Although her style of forging a loyal alliance and plodding ahead with it didn’t make for thrilling TV, it was solid Survivor and certainly raised Moana’s reputation as a player. I still think she made crucial mistakes along the way—namely misreading just how big of a threat David was and burning social bridges with those not in her alliance—but I always enjoy seeing players who get a second chance and make the most of it.
THE UNCERTAIN FUTURE
It’s a shame that Australian Survivor missed the mark with its questionable casting decisions and bizarre twists and then dropped the ball with its abysmal editing. While I’m also frustrated by the stagnant gameplay in the later stages of the game, straightforward strategy and terrible game decisions can still make for compelling television, so I’d still credit production as being the primary reason for my disappointment with the season as a whole.
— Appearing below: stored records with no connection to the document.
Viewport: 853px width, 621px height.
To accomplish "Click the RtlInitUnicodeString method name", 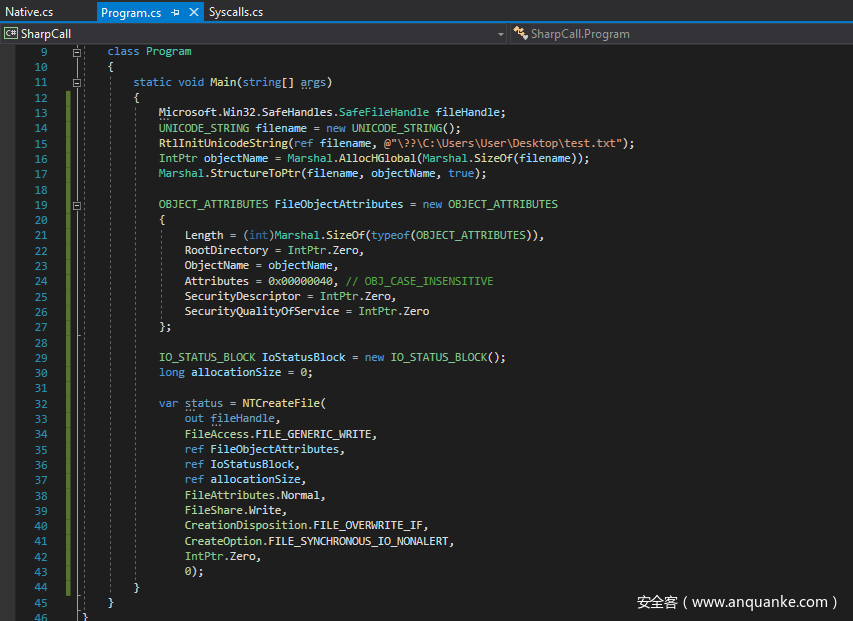I will coord(222,143).
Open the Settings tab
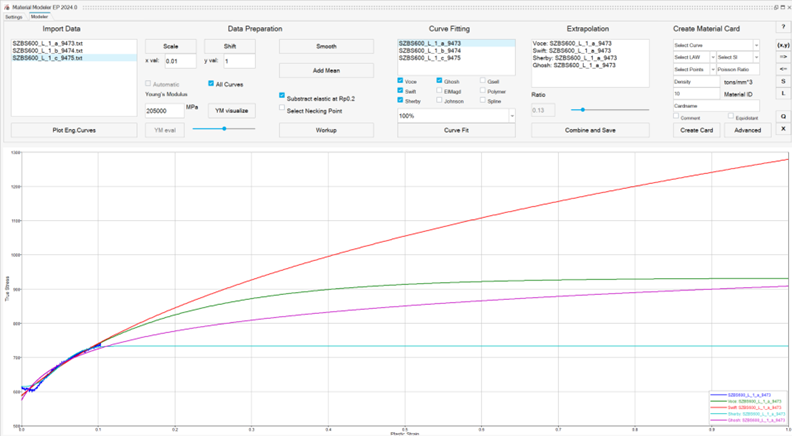 click(14, 17)
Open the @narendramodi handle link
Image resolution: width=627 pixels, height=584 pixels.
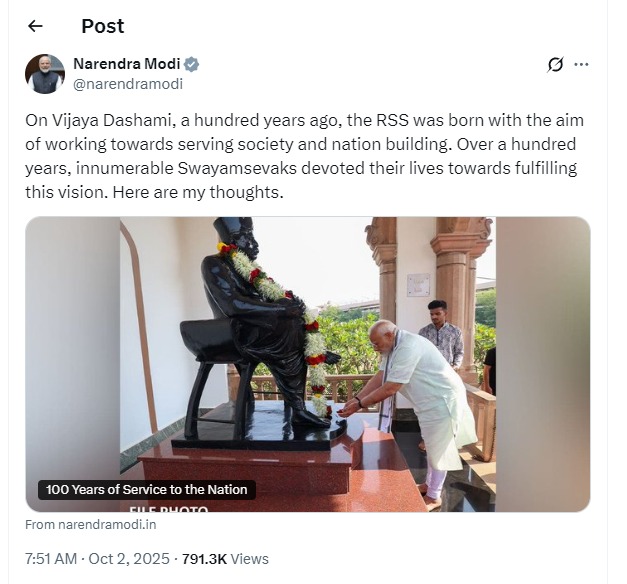pyautogui.click(x=128, y=84)
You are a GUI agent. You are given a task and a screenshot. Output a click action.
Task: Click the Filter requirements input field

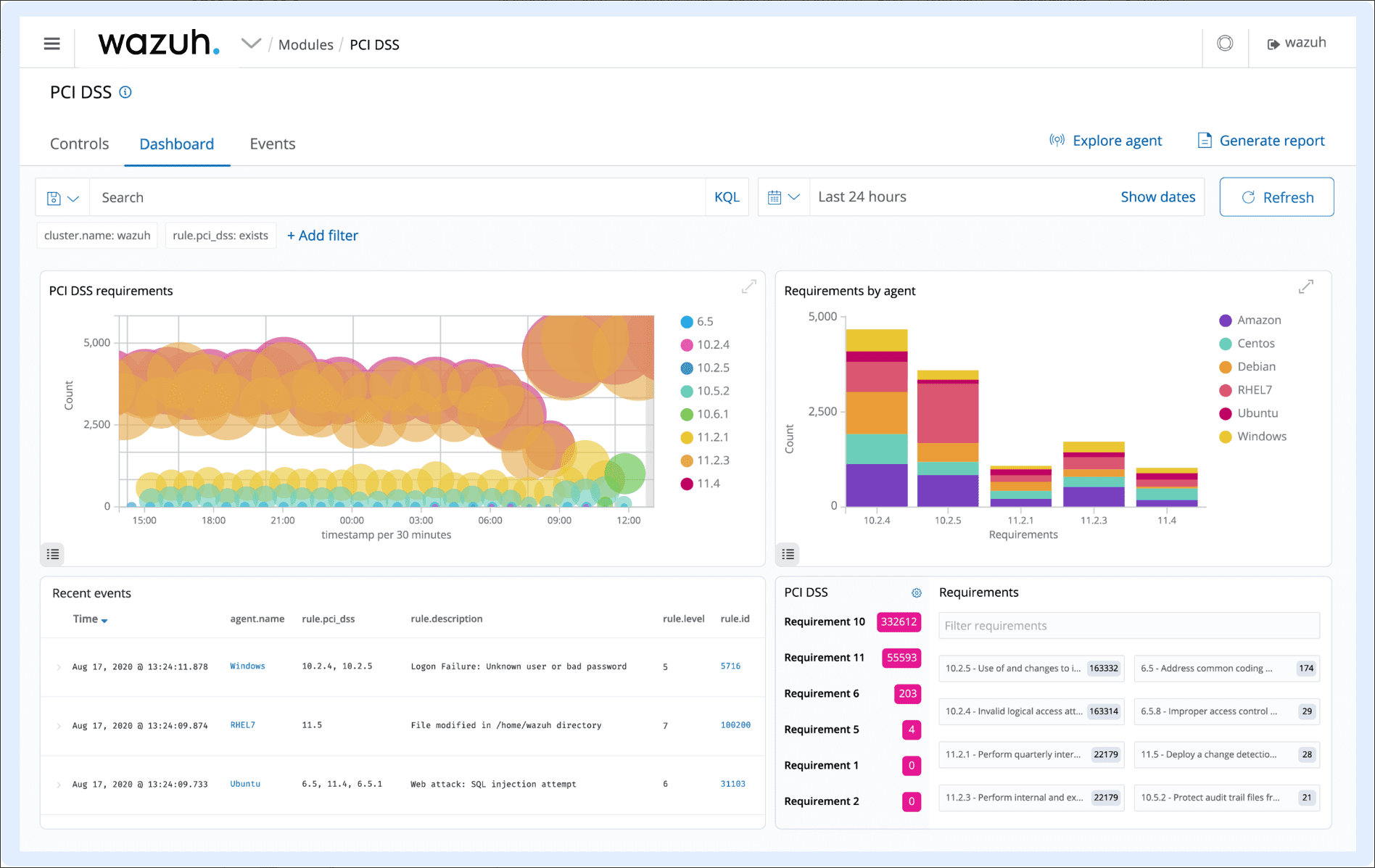pyautogui.click(x=1128, y=626)
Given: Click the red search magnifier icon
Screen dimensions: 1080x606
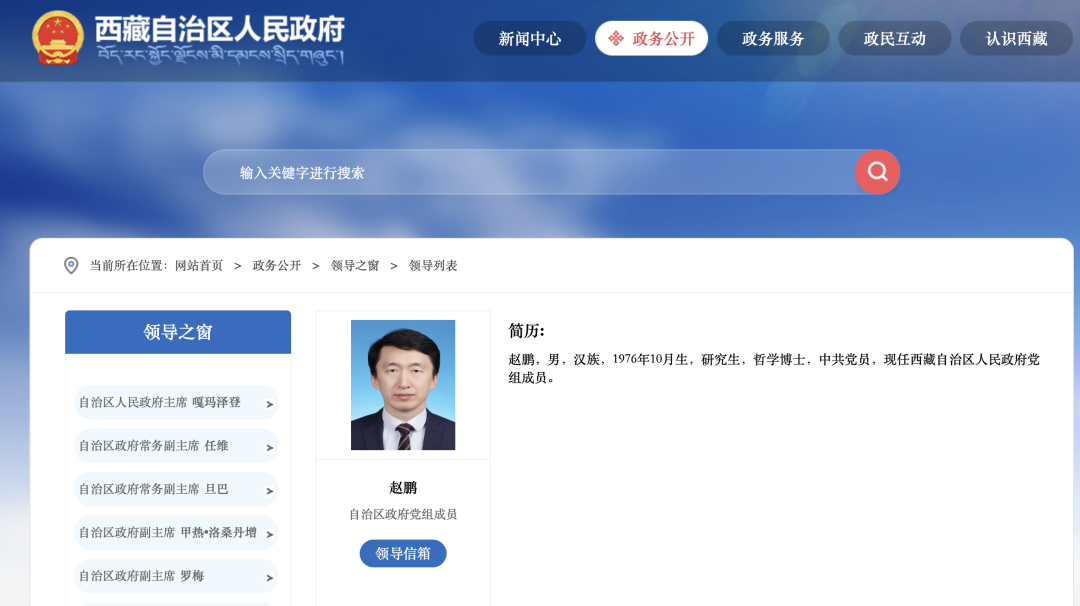Looking at the screenshot, I should tap(877, 171).
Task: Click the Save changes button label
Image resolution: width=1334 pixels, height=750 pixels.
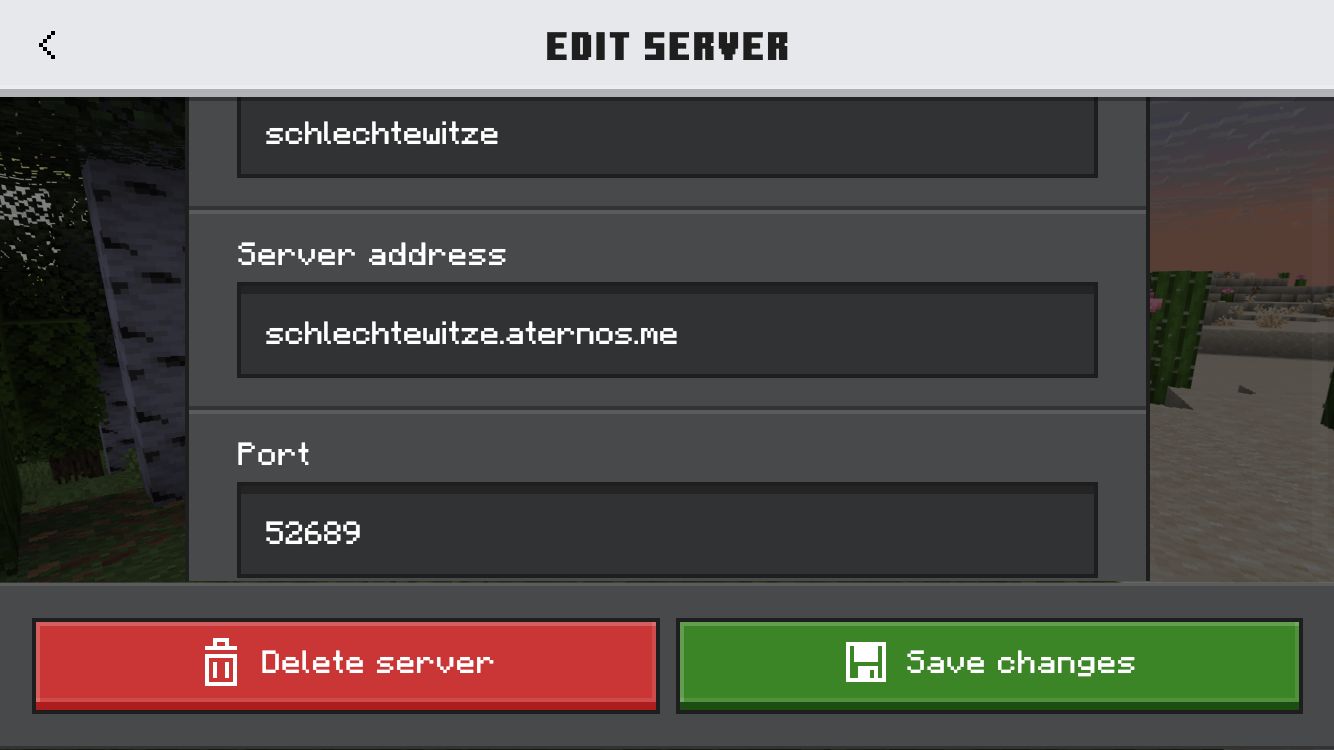Action: (x=1020, y=662)
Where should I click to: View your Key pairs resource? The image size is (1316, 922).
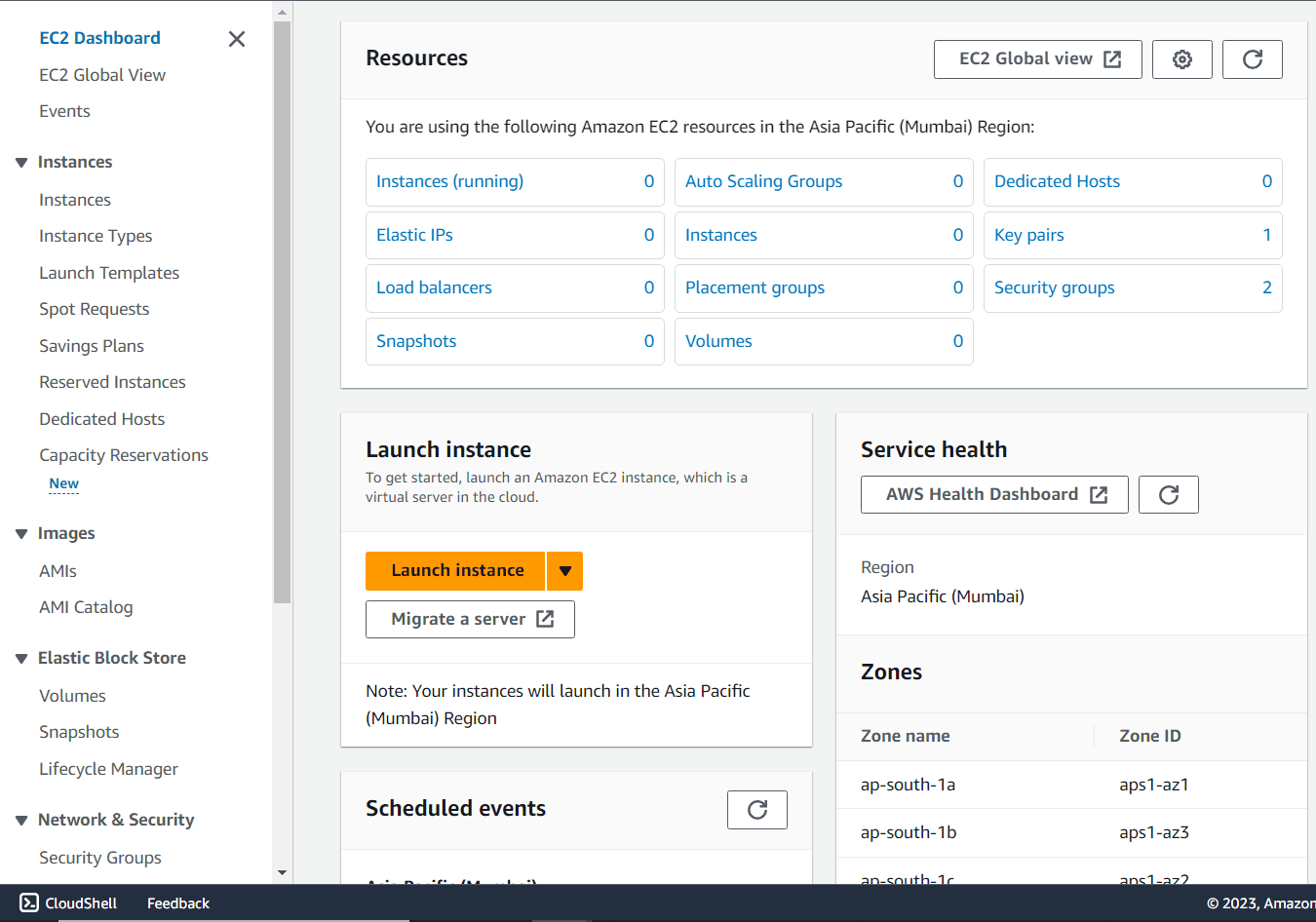[1028, 235]
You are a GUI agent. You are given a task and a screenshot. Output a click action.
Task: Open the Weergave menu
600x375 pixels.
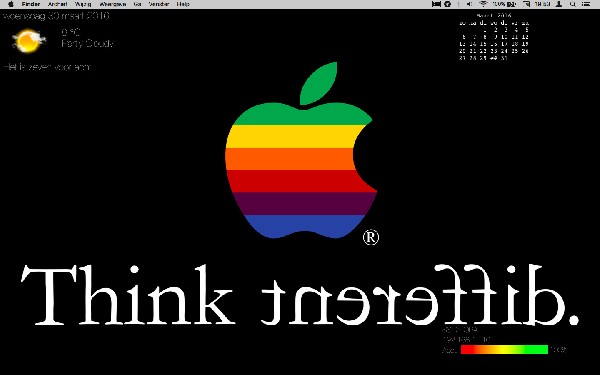point(112,4)
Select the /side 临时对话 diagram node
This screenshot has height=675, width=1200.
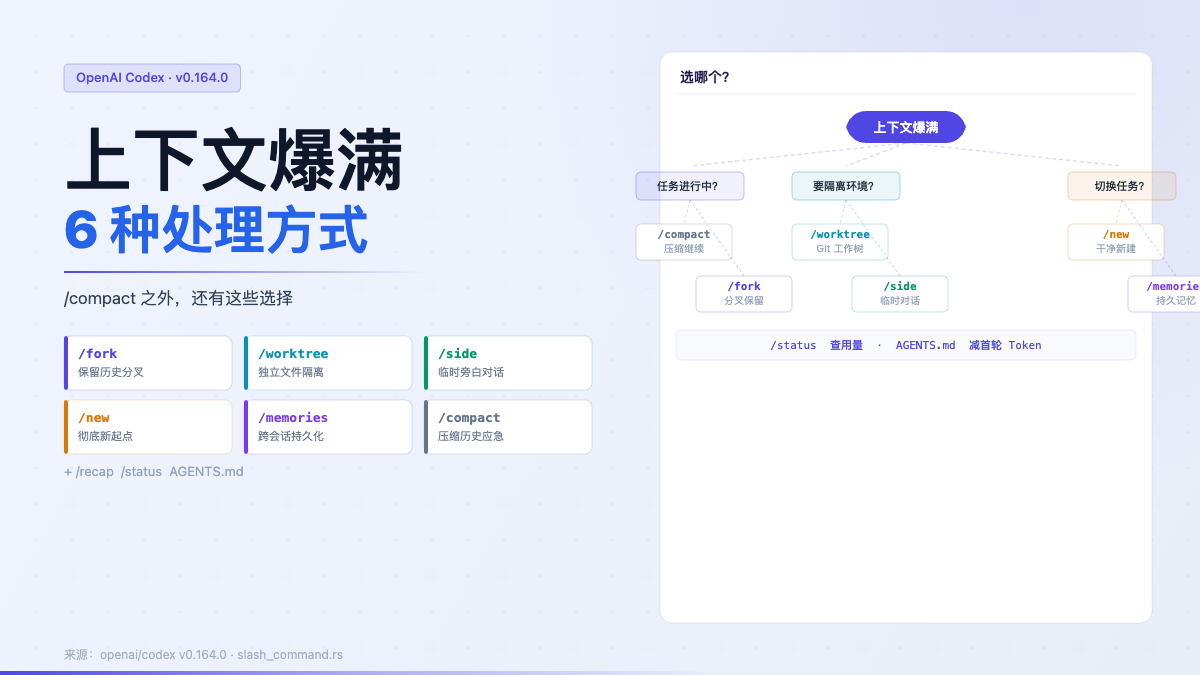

While I’m incredibly disappointed that world events are understandably postponing Season 6, which had been due to begin filming soon, I hope that time affords the production a chance to consider what did and didn’t work and where some course correction and fine-tuning will help to bring things back up to the heights of great Australian Survivor. Cast players that want to play and want to win. Do away with twists for the sake of twists, and don’t reinvent the wheel. Scale back on the dangerous physicality of the challenges and provide more variance. Edit the stories with more balance and transparency.
Australian Survivor: All-Stars was far from the best season of the franchise, but there was still good in it. A dominant triple threat win by one of the best characters out there. Tragic underdog stories. A few genuinely innovative and exciting moves. Here’s hoping the future can capture more of what was great about this season—and especially the greater seasons that came before it—and David’s landmark victory can mark a true turning point for the better in the history of this series.